Cuestión apasionante es la de cómo se construyen los derechos orwellianos, cómo durante décadas se trabaja la conciencia colectiva hasta subvertir por completo los principios del derecho natural y el sentido común, para que parezca que lo bueno es malo y lo malo es bueno. Se explotan los sentimientos más primarios, como la compasión y el resentimiento social (si se prohíbe o restringe el aborto en España, las mujeres pobres morirán desangradas en tétricas clínicas clandestinas, mientras que las de clase alta irán a abortar cómodamente a Londres) y sobre todo se trata de presentar como monstruos insensibles a quienes se mantienen fieles a la moral cristiana, caricaturizándolos como intransigentes y fundamentalistas religiosos.
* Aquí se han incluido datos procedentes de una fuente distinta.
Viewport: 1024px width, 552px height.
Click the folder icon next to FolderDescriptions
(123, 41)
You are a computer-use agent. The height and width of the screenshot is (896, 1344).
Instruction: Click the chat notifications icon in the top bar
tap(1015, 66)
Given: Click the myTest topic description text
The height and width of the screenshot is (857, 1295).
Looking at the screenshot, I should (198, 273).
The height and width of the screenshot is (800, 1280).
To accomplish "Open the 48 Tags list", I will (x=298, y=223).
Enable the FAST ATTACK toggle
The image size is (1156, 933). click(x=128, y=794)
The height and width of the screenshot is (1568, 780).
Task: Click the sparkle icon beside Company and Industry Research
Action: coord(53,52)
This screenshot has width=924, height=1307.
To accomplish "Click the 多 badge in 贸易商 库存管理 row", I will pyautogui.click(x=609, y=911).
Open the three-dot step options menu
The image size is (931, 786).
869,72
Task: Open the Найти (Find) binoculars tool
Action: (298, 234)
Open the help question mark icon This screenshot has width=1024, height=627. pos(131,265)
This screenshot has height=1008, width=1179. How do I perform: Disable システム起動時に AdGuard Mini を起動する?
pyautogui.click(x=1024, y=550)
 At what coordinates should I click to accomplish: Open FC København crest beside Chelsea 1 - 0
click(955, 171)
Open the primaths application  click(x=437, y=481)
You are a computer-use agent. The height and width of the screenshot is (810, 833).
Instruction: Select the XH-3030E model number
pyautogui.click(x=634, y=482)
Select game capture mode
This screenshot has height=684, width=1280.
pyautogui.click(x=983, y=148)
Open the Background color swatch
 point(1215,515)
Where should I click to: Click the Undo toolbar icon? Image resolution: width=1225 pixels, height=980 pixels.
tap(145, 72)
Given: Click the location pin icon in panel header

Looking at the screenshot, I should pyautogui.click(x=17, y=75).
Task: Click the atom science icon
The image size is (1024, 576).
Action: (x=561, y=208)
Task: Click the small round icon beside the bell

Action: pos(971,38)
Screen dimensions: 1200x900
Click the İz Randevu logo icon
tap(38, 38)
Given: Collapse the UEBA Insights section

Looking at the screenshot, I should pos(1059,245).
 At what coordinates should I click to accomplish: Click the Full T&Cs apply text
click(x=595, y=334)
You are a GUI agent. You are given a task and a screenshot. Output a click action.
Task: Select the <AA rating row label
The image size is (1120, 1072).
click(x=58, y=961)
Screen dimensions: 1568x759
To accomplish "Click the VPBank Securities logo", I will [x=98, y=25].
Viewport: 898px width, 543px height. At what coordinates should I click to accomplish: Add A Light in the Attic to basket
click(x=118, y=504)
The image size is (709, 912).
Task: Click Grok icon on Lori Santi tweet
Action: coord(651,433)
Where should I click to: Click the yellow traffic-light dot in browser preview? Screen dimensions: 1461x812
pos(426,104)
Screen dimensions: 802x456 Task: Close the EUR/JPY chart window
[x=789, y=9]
La clave es que el ruido y la emotividad impidan un debate racional y sereno, donde los derechos orwellianos tienen en realidad todas las de perder. ¿Qué motivos tendrían las mujeres acomodadas para abortar? Puede haber varios, pero por definición queda descartada la desesperación de índole económica. Así que lo razonable sería decir como mínimo “peor para ellas si quieren matar a sus hijos”, no envidiarlas porque cometan tan espantoso error, ni sostener que la única salida para mujeres sin recursos no sea ayudarlas a llevar adelante su maternidad, sino el aborto. Una Solución Final contra la pobreza digna del Tercer Reich. Pero la llamaremos “derecho social”, que suena mucho mejor, y diremos que los nazis son los de Vox.